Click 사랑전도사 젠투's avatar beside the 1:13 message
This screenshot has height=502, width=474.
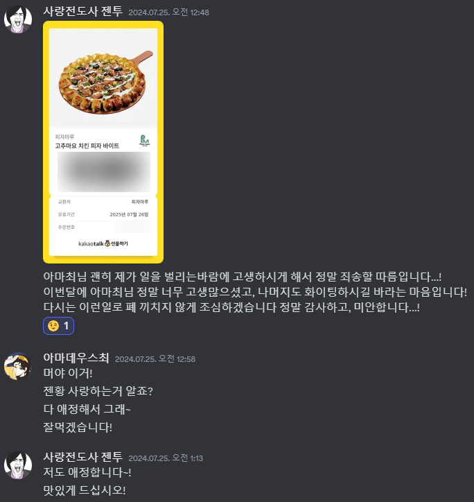coord(18,465)
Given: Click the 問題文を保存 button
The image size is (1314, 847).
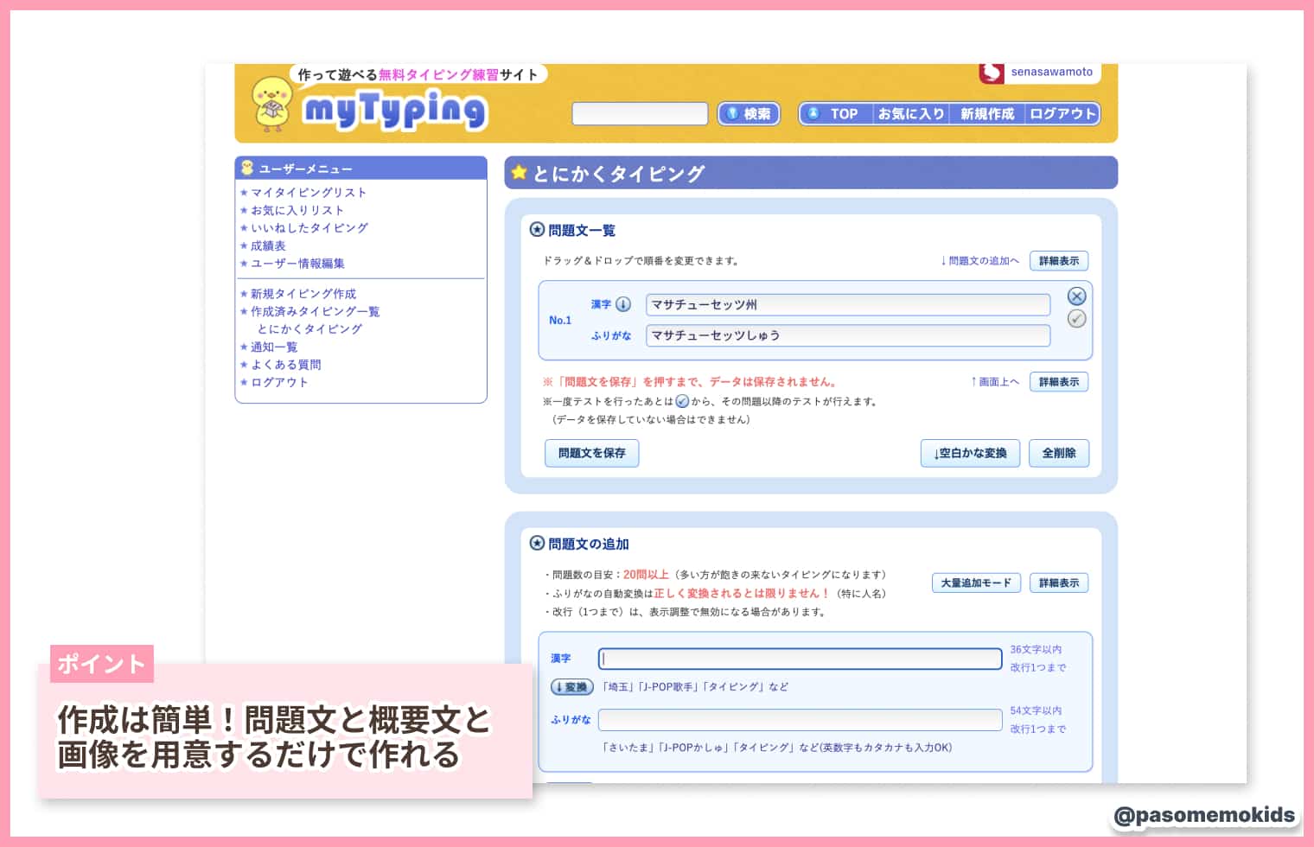Looking at the screenshot, I should coord(592,453).
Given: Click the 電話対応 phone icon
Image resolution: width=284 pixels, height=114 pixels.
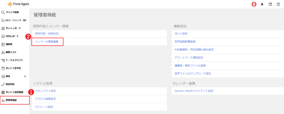Looking at the screenshot, I should [3, 84].
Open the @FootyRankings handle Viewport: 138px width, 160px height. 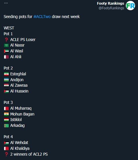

Task goal
Reproduce the whole listing word for word, setting aside any pictures.

Reply to the task
Click 사랑전도사 젠투's avatar beside the 1:13 message
This screenshot has height=502, width=474.
coord(18,465)
Given: Click the 問題文を保存 button
The image size is (1314, 847).
Looking at the screenshot, I should coord(592,453).
Given: Click the 電話対応 phone icon
Image resolution: width=284 pixels, height=114 pixels.
Looking at the screenshot, I should [3, 84].
Open the @FootyRankings handle Viewport: 138px width, 160px height. 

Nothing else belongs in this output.